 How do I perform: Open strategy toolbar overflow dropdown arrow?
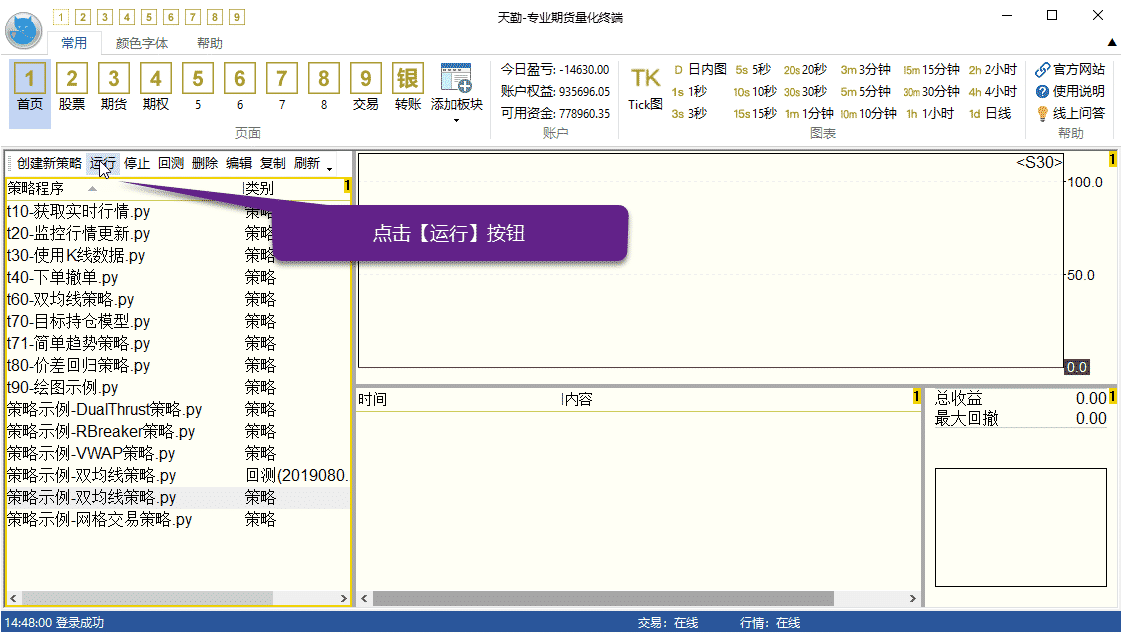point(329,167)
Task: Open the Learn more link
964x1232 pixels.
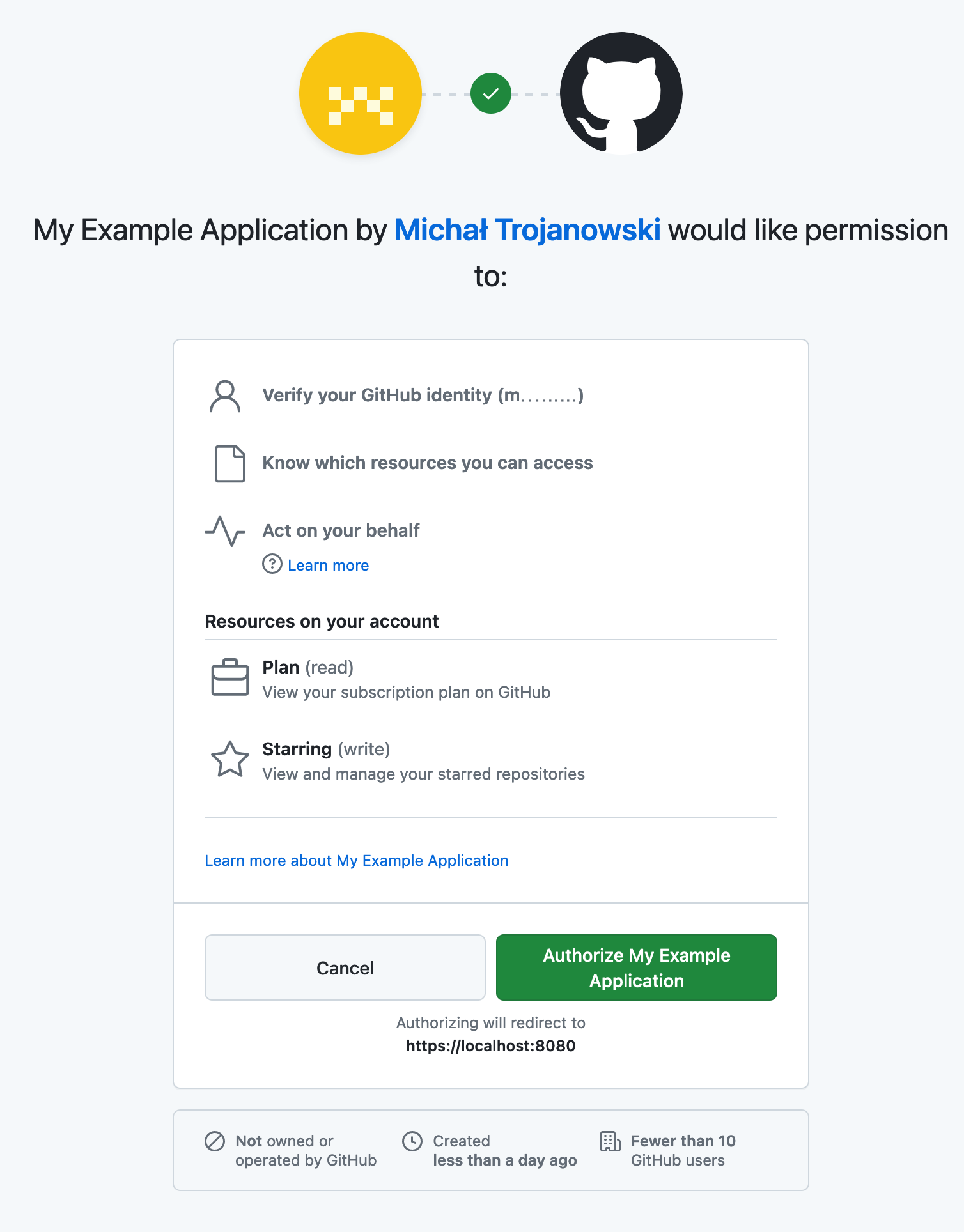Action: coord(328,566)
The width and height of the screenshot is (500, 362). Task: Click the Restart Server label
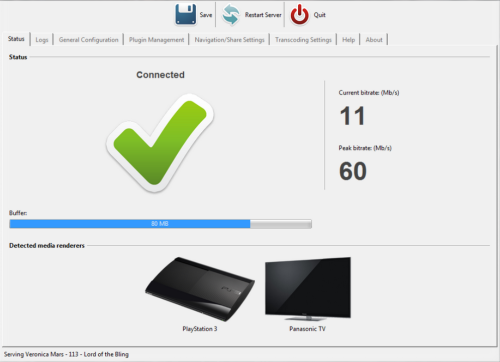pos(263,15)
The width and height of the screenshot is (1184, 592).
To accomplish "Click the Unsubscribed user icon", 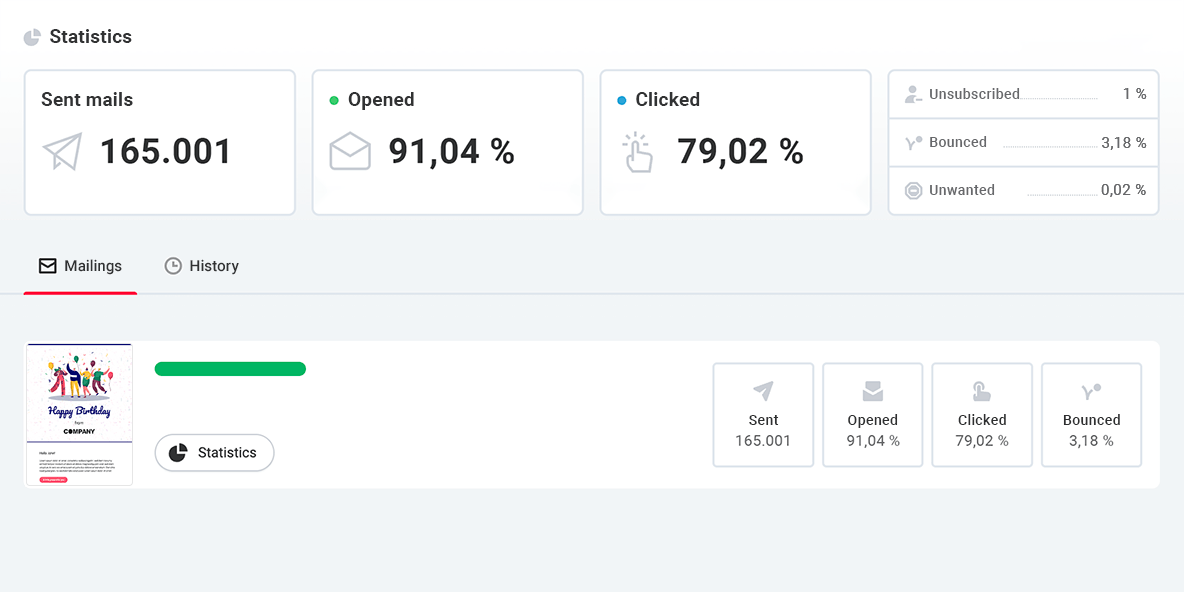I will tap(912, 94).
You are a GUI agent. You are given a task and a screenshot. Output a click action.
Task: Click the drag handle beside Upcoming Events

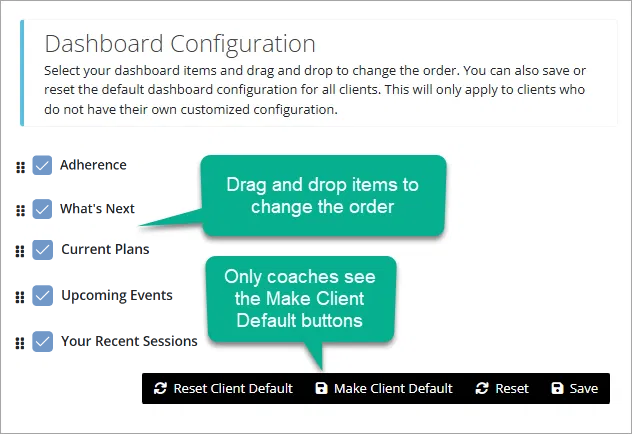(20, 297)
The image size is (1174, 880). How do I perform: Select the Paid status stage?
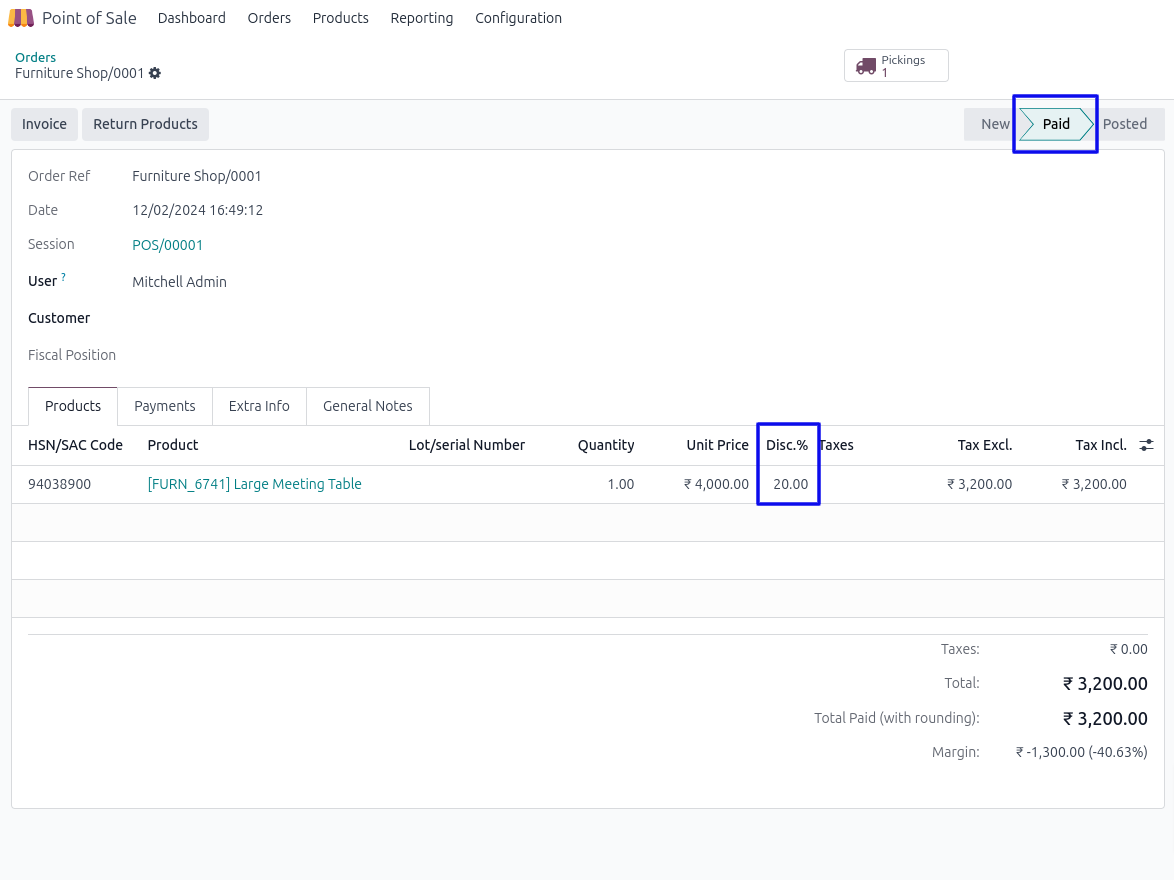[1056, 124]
────────
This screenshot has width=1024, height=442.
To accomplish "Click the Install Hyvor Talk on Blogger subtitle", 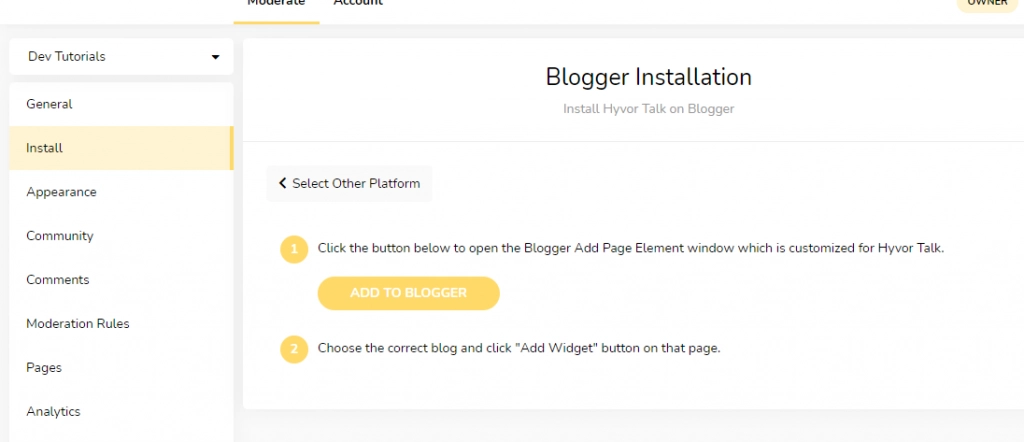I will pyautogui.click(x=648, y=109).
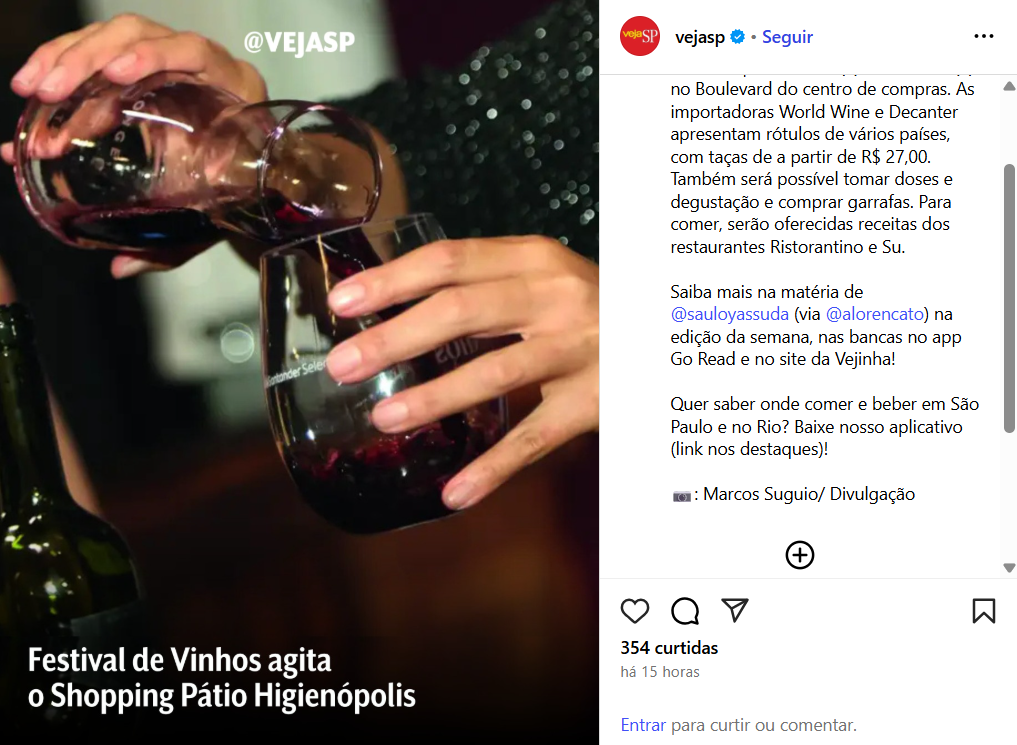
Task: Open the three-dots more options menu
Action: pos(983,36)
────────
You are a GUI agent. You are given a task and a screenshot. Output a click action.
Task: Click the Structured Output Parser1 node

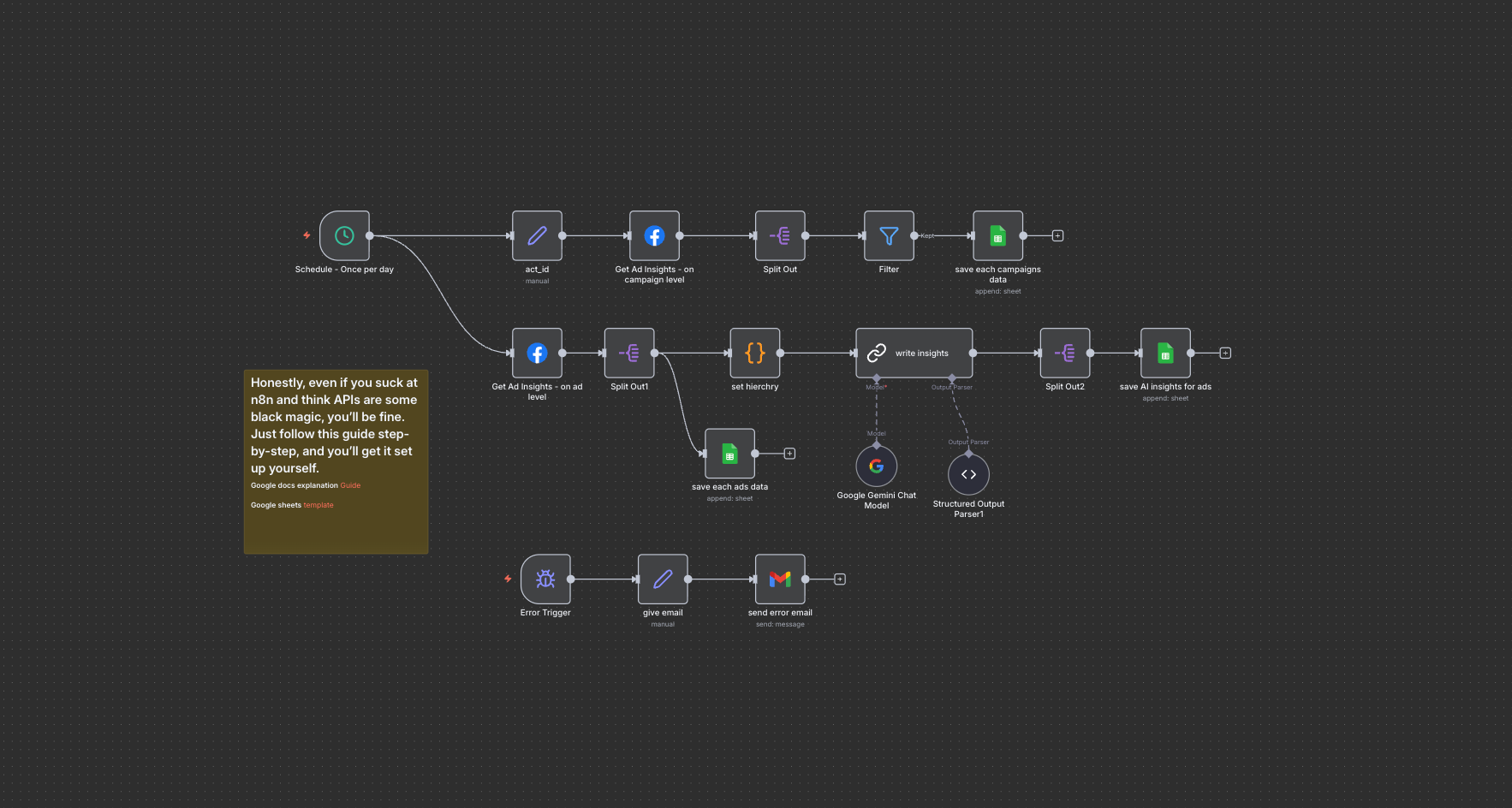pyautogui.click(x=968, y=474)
────────
> _PROBLEM REQUIREMENTS_: With pictures excluded, reproduce exactly the lines above from the one containing "How do I perform: Open" down to the one containing "The width and height of the screenshot is (1184, 592).", those two included.

> _RESULT OF THIS TASK_:
 How do I perform: Open strategy toolbar overflow dropdown arrow?
point(329,167)
Task: Open the Learn more link
964x1232 pixels.
Action: coord(328,566)
The width and height of the screenshot is (500, 362). Task: Click the Restart Server label
pos(263,15)
The width and height of the screenshot is (1184, 592).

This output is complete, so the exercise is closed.